Review: The White Ribbon DVD

STUDIO: Sony | DIRECTOR: Michael Haneke | CAST: Christian Friedel, Burghart, Klaussner, Rainer Bock, Ernst Jacobi, Ursina Lardi
RELEASE DATE: 6/29/2010 | PRICE: DVD $28.95, Blu-ray $38.96
BONUSES: twp featurettes, Cannes Film Festival premiere, interview with director
SPECS: R | 144 min. | Foreign language drama | 1.85:1 widescreen | Dolby Digital 5.1 Surround | German with English subtitles

RATINGS (out of 5): Movie | Audio | Video | Overall

The critic is loathe to be the contrarian about a film that others he respects have hailed as not only one of the best of the year, but one of the best in the last 10 years. But Michale Haneke’s The White Ribbon inspires at least mild loathing.

I was suitably mesmerized by Haneke’s Cache and think about it often (higher praise for a film, there is none); I was made physically ill by Funny Games (the original) and fascinated by the shot-by-shot U.S. remake; and Isabelle Huppert’s award-winning turn in The Piano Player was crucial in enjoying the mysterious tension that Haneke so successfully constructed.

But The White Ribbon … I hung in there to the bitter end — and it is bitter — waiting for the Big Reveal or deciding factor or whatever was going to suddenly materialize and connect the stack of scenes that came before and crystallize the metaphor in my mind. And it is a metaphor, right? Of pre-World War I Germany? I read that somewhere. But I didn’t get it from the movie. Maybe I don’t know enough about pre-War Germany for the metaphor to manifest.

In any case, this is the first Haneke movie that made me feel like I wanted my 145 minutes back. But if you’ve got the disc ready to load into the Blu-ray player, you may as well get it over with.

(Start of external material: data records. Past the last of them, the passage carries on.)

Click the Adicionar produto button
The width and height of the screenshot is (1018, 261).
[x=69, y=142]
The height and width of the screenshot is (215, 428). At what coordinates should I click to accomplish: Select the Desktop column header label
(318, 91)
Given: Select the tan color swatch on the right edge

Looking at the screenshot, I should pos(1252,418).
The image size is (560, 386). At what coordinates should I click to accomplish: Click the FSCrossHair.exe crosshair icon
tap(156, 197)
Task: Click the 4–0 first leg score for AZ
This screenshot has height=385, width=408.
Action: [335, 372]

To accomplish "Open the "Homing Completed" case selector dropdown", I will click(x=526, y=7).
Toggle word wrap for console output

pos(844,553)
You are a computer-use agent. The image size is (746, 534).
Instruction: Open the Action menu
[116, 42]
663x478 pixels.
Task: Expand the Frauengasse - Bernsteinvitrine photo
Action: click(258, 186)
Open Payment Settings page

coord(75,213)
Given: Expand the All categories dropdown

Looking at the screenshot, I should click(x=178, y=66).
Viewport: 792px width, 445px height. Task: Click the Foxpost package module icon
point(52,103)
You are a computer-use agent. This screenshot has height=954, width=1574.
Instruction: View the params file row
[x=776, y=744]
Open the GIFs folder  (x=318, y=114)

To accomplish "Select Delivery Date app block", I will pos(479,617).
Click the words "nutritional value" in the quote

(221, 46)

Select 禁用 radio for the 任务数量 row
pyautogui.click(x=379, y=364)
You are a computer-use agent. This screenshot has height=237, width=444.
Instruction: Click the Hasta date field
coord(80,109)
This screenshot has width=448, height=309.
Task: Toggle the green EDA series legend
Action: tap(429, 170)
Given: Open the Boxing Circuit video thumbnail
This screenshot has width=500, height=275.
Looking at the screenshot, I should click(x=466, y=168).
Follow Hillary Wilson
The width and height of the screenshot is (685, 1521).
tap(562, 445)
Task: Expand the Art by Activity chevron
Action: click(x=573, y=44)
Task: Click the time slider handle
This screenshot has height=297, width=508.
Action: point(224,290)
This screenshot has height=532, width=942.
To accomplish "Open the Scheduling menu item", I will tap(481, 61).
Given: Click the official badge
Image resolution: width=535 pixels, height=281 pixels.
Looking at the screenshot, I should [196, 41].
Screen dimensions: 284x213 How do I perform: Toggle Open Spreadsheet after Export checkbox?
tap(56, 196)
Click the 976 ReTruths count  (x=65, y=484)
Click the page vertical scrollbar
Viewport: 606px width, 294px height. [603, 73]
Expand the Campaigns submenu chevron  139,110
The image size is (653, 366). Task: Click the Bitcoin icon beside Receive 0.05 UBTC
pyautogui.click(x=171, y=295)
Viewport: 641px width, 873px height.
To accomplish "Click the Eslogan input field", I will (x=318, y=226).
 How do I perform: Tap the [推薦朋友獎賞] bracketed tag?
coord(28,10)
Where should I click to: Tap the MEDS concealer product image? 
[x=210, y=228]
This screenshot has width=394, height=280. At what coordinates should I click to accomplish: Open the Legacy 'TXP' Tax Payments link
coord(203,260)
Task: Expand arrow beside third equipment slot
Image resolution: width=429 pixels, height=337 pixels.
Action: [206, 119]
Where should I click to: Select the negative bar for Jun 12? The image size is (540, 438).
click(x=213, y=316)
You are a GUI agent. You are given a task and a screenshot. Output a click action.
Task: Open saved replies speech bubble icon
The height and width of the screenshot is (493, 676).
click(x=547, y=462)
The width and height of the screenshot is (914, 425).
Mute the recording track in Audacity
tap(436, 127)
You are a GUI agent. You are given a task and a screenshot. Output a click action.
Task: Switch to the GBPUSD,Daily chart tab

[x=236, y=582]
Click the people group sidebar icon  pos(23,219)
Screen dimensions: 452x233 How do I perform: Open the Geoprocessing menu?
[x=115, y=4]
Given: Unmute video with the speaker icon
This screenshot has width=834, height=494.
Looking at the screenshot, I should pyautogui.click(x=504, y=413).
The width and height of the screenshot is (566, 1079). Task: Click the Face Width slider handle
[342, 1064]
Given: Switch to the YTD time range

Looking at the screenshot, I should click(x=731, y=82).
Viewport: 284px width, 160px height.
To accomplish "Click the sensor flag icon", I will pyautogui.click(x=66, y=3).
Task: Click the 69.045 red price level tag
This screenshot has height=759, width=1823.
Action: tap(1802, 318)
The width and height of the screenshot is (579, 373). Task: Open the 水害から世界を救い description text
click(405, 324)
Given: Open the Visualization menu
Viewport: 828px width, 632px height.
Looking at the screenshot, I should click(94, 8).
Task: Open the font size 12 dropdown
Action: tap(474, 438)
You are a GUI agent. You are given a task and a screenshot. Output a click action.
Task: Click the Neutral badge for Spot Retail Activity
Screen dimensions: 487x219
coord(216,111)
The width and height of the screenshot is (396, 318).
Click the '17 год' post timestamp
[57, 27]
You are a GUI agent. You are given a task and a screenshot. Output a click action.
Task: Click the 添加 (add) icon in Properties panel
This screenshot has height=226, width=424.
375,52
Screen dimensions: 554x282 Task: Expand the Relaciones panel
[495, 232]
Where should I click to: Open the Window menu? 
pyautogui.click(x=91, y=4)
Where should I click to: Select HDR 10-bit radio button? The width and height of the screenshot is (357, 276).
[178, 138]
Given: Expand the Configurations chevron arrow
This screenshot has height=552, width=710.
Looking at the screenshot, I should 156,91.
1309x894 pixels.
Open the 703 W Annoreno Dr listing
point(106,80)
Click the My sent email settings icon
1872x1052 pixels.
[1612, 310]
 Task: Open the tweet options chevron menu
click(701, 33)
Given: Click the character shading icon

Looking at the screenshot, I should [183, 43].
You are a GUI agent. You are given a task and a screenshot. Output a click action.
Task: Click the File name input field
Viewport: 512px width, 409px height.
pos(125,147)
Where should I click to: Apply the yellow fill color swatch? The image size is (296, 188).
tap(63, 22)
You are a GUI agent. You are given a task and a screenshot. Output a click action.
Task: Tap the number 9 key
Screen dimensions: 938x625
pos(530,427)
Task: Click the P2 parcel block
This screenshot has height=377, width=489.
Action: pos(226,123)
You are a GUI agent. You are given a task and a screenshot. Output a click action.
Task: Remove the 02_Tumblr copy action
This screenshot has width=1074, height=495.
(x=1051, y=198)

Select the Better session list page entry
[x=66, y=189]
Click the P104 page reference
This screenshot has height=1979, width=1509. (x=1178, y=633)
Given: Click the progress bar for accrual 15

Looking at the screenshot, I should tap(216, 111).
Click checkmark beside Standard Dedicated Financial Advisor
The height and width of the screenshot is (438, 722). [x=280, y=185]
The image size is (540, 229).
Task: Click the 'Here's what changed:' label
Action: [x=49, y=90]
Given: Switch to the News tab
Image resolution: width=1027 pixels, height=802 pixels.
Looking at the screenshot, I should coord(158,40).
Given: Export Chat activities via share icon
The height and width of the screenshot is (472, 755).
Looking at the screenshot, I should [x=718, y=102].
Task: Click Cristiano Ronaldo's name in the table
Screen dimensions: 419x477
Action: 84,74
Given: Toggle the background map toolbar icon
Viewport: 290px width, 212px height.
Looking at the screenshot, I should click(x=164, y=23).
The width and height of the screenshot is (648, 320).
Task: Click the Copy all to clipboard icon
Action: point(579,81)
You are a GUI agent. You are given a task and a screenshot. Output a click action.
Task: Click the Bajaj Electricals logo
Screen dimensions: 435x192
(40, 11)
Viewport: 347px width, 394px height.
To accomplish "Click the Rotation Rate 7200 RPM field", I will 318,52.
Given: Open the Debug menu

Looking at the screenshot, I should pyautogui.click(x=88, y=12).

Shot in color but transferred to rich black-and-white, the film opens with an aging narrator explaining the mysterious, dangerous crimes that are being committed in an isolated German village before World War I. Christian Friedel is the sincere young school teacher telling the tale, and his suspicion about who has strung a trip wire, burned a barn, killed a child falls on . . . the children. Not the bizarrely merciless doctor (Rainer Bock) or the cruel and unforgiving pastor (Burghart Klaussner) but the stone-faced children who seem to have little joy in their lives thanks to the overbearing nature of the grownups.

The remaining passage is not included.